2-3x a day? Congrats...and this is with him hitting the porn...is he open with the porn use? How old are you...guessing early thirties?
_Posted via Mobile Device_


----------



## Benevolence (Oct 8, 2012)

Maybe she was acting over confident, shaking her money maker.. he could have been referring to that, but yeah not something I would ever say to describe a 13 year old... gross.


----------



## Gabriel (May 10, 2011)

In isolation this wouldn't bother me. It could very well be him describing her as way too snotty and confident. But if in a pattern, yes, this would bother me. 

If I were in your shoes and this was the only time this type of comment happened, I would probably let it go. But a second time and I would have a pretty serious conversation.


----------



## margrace (Aug 12, 2012)

confusion, i don't know the particulars, so this is just my two cents:

i can't think of a situation that makes it okay for an adult man to comment like this about a 13-year-old girl.


----------



## JCD (Sep 2, 2012)

So, my wife is next to me, and we are looking at our daughter. She is 10 years old. She also has a booty on her (Yes, I said it).
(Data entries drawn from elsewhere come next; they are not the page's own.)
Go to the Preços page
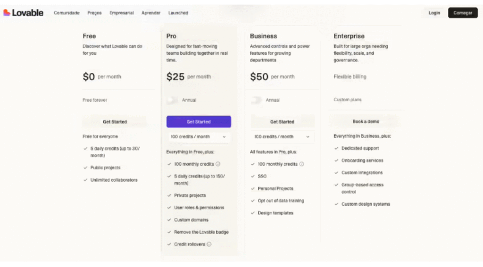483x267 pixels. [94, 13]
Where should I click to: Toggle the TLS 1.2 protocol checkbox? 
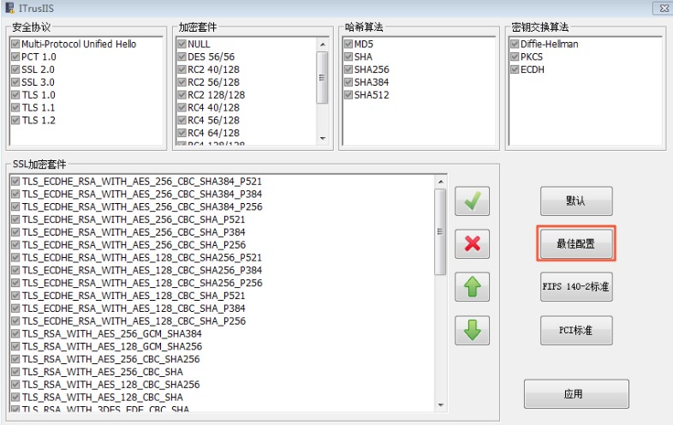click(15, 121)
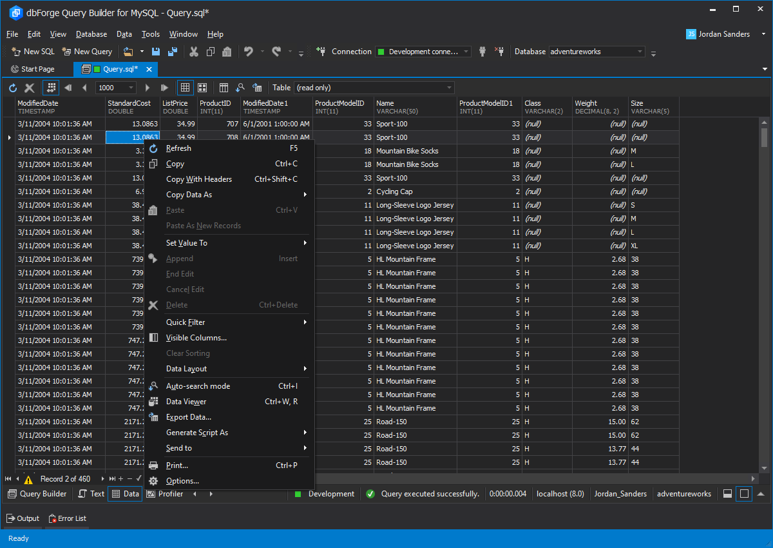
Task: Click the Undo arrow icon
Action: pos(249,52)
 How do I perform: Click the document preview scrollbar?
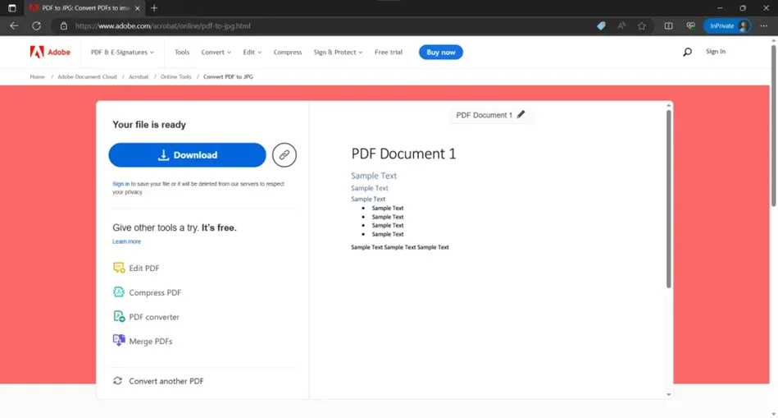click(668, 199)
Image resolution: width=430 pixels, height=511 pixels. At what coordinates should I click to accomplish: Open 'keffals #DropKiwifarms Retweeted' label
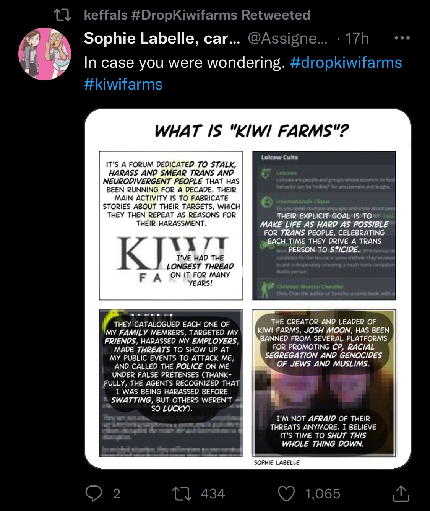pos(197,15)
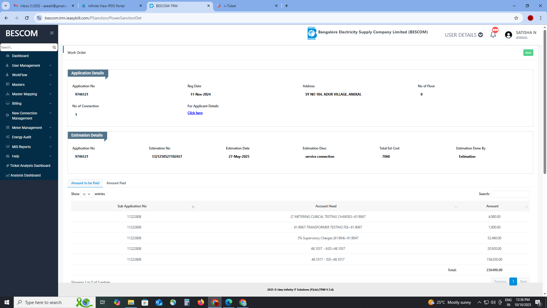
Task: Open Calculator from Windows taskbar
Action: 187,302

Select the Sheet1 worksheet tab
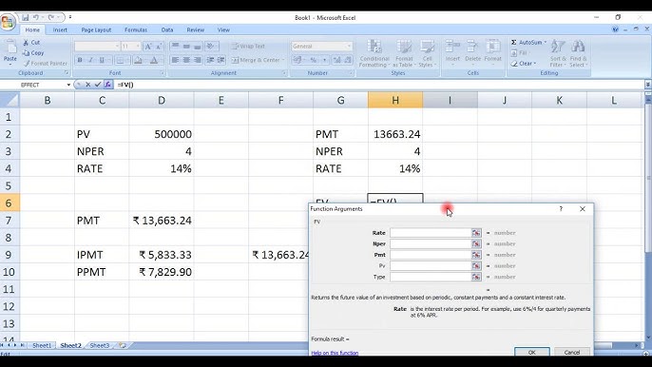[42, 345]
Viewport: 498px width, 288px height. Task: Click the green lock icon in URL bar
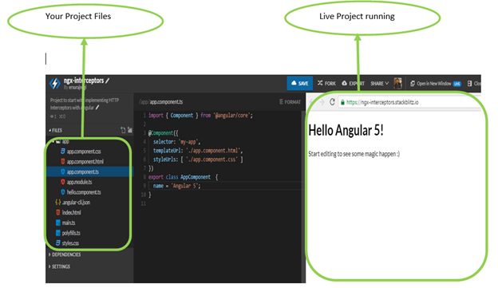click(x=342, y=102)

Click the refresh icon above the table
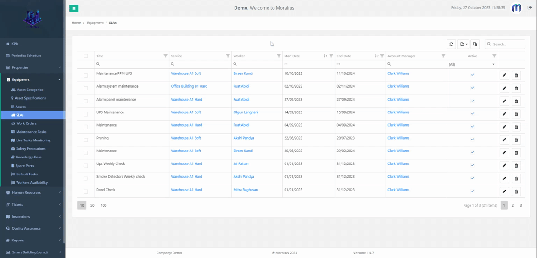click(451, 44)
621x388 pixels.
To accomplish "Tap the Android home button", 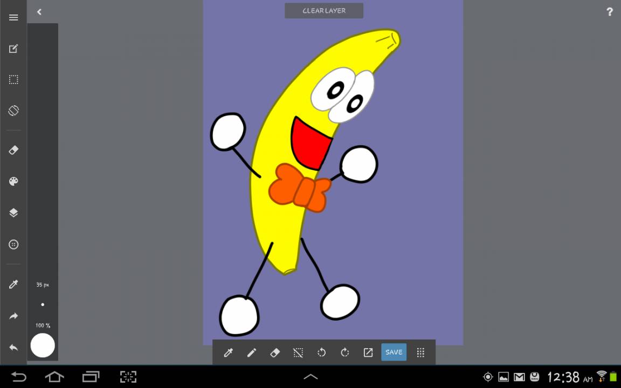I will [x=54, y=377].
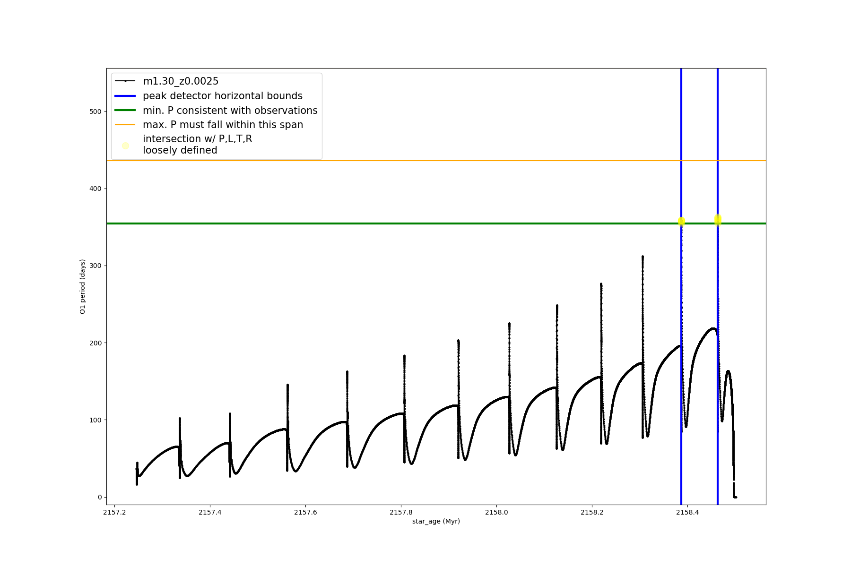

My wife says to me 'Gosh, it takes 2 minutes after she walks through the door for her butt to catch up."

Using this logic, I should be worried that my wife is a pedophile. What nonsense.

Women would like to pretend that a) men are blind, b) that men never look at anything that is one year younger then 18 (because...you know...we all have built in age detectors...oh, sorry, we DON'T have built in age detectors).

So yes ladies, we see little hot 13, 14, and 15 year olds. Generally, we don't say anything because women get bent out of shape if we give ANY woman of legal age the eye, much less jail bait. Because saying a girl is hot is the same as saying "I want to spend the next 20 years being Bubba's ***** because I lack ALL self control and morals."

Now, your husband MAY be worrying. Only you can tell. But it's also an act of trust to be able to RATIONALLY discuss that yes, this or that person is a firecracker and might be a problem down the road. Do you want your daughter to hang around a girl who is a new Teen Single Mom In Training?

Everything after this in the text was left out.